技術領域

本發明涉及制備狂犬疫苗的方法，具體涉及應用生物反應器灌流培養制備狂犬疫苗的方法。

背景技術

狂犬病疫苗是預防狂犬病的唯一有效手段。采用Vero細胞做為生產基質制備狂犬疫苗是國內外目前主要采用的工藝，Vero細胞是WHO推薦使用的人用疫苗生產基質。早期Vero細胞制備狂犬病疫苗大多數采用轉瓶生產工藝，由于受到轉瓶表面積和培養條件的限制，細胞密度低，勞動強度大，操作過程易污染，疫苗質量難以得到保證。自從60年代微載體生物反應器培養技術建立以來，生物反應器便以其高密度、大規模、低成本的優勢引起廣泛關注。生物反應器培養工藝，具有綜合成本低、批量大、批間差小、所獲得病毒抗原含量高等優點。國內外許多企業對其在疫苗生產中的應用進行了廣泛研究，有多家研究機構對貼壁依賴性細胞用生物反應器流加式培養(Fed-batch?culture)方法進行了研究，但尚未將灌流式培養(Perfusion?culture)方法用于Vero細胞狂犬疫苗生產。灌流式培養是一方面新鮮培養基不斷加入反應器，另一方面又將反應器液體不斷取出，使培養環境相對穩定。我們將生物反應器技術和灌流式培養技術結合起來，以微載體為載體，VERO細胞做為生產基質針對狂犬病疫苗大規模工業化生產進行了研究，取得了很好的效果。
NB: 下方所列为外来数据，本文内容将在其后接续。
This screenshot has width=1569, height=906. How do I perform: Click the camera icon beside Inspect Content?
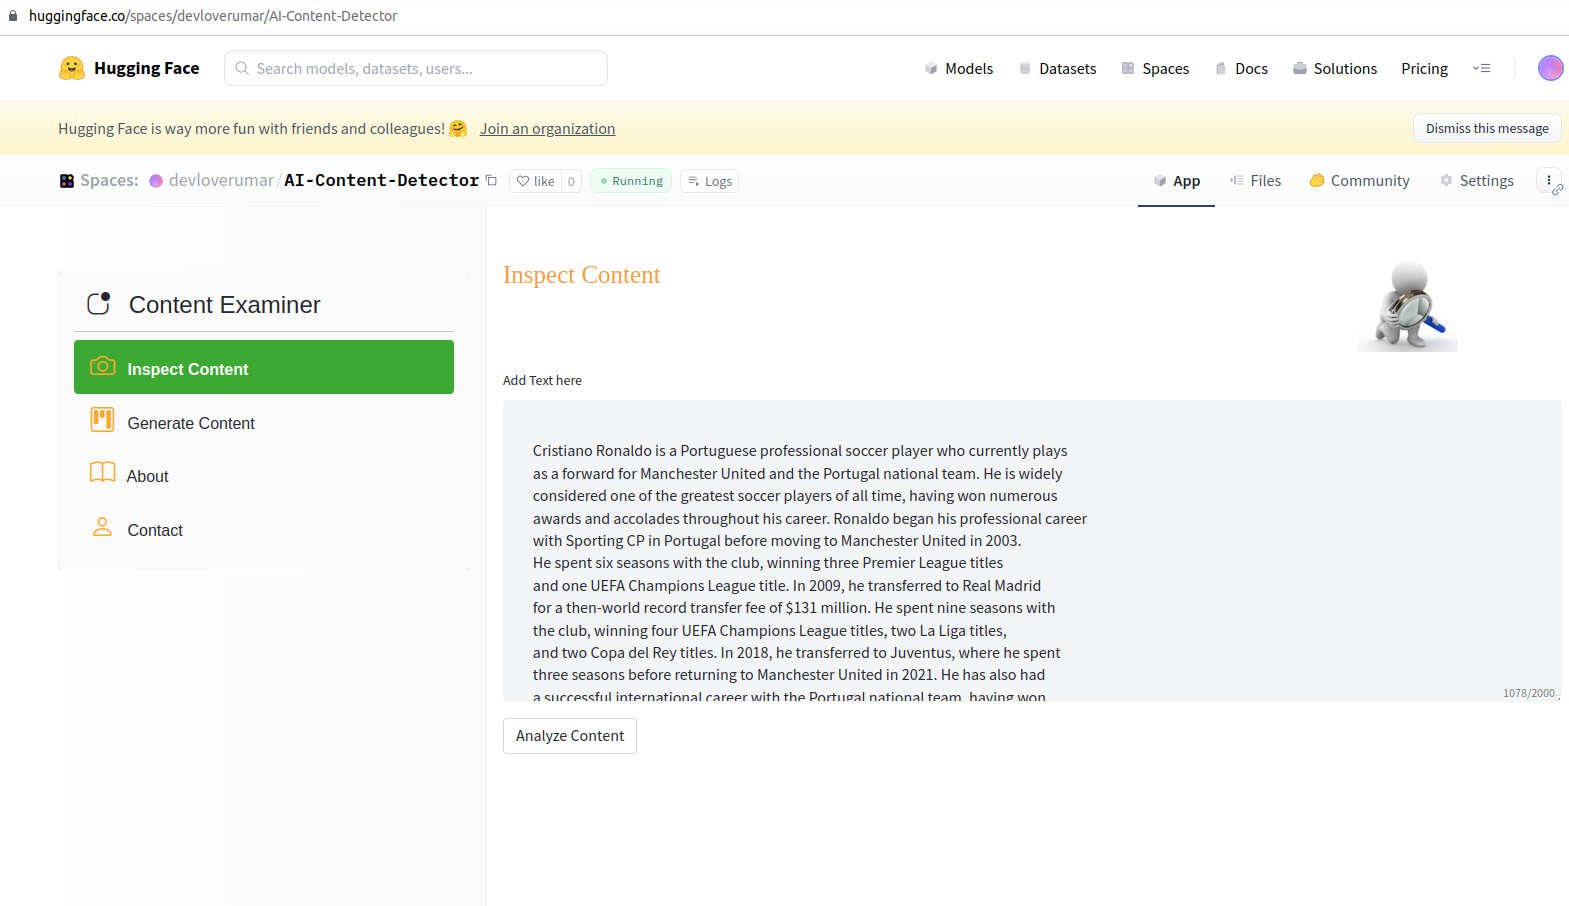coord(102,367)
生物反應器灌流式培養與流加式培養方式的原理與比較：生物反應器流加式培養的原理：通過流加高濃度葡萄糖和谷氨酰胺，使培養液中的葡萄糖和谷氨酰胺的濃度控制在設定范圍內。生物反應器灌流式培養的原理：通過調節灌流速率，將反映細胞代謝活性的某一環境變量控制在設定點。使用流加式培養方式，使得細胞密度和目標產物濃度有所提高，但有時往往提高的不多。因為有三十多種甚至更多的營養物質的濃度需要控制，僅控制葡萄糖和谷氨酰胺的濃度是不高的。采用灌流式培養，可以更精確地控制培養液中的各種營養物質的濃度，使得細胞密度和目標產物濃度大幅提高，彌補了流加式培養方式的不足。

使用生物反應器灌流式培養不僅大大提高了細胞生長密度和病毒液的滴度，而且有助于產物的純化，較其他方式的生物反應器方法進一步提高了產物的效力和產量。

發明內容

本發明將生物反應器技術和灌流式培養技術結合起來，原理是細胞生長在反應器中懸浮的微載體上，并且通過灌流式系統不斷地更新培養液和提供細胞生長和病毒表達所需要的氣體環境，以使細胞的生長和病毒的表達達到最佳狀態。本發明還通過大量實驗找出了適于該方法的涉及接種量、培養液組成、反應器參數等的各項最佳條件，采用這些條件下的生物反應器灌流培養使單位時間內病毒產量得到了很大的提高。

本發明提供一種應用生物反應器灌流培養狂犬病毒的方法，其包括以下步驟：

a)用添加有8-10％小牛血清和1-2％谷氨酰胺、PH值被調節為7.4-7.8的MEM培養基復蘇VERO細胞；

b)在生物反應器中用含8-10％小牛血清的MEM溶液作為預孵液將微載體孵育20-24小時；

c)將步驟a)中的復蘇VERO細胞接種至步驟b)中的包含微載體的生物反應器中進行培養，接種量為1.8×10⁹-2.2×10⁹個細胞，所述反應器連接有灌流系統，所述灌流系統主要由與液位電極偶聯的具有補液和排液功能的蠕動泵組成；

d)反應器內細胞長滿單層后，按0.1-0.001MOI加入aG加入狂犬病毒株，吸附4-5小時后開啟灌流系統，補加添加有0.5-1％人血白蛋白和1-2％谷氨酰胺，PH值被調節為7.4-7.8的MEM培養基作為細胞維持液，進液量和出液量相同，反應器內培養體積恒定；

e)病毒接種48-72小時后進行病毒液收獲，連續收獲14-20天；

f)濃縮、滅活、純化和稀釋后，制成疫苗。

在一個優選實施方案中，步驟c)中加入的VERO細胞為由130代VERO細胞復蘇至135代的細胞。

在一個更優選的實施方案中，步驟c)中加入的VERO細胞在加入反應器之前用胰蛋白酶消化。

在一個更優選的實施方案中，步驟c)中培養的反應器參數設置為溫度34-37℃、轉速50-55rpm、pH值7.2-7.8、溶氧20-30％。

在一個更優選的實施方案中，步驟d)中開啟灌流系統后的反應器參數設置為溫度34-38℃、轉速50-55rpm、pH值7.2-7.8、溶氧15-25％，出液泵速25％，進液泵速100％，進液量和出液量為每24小時一個罐體積。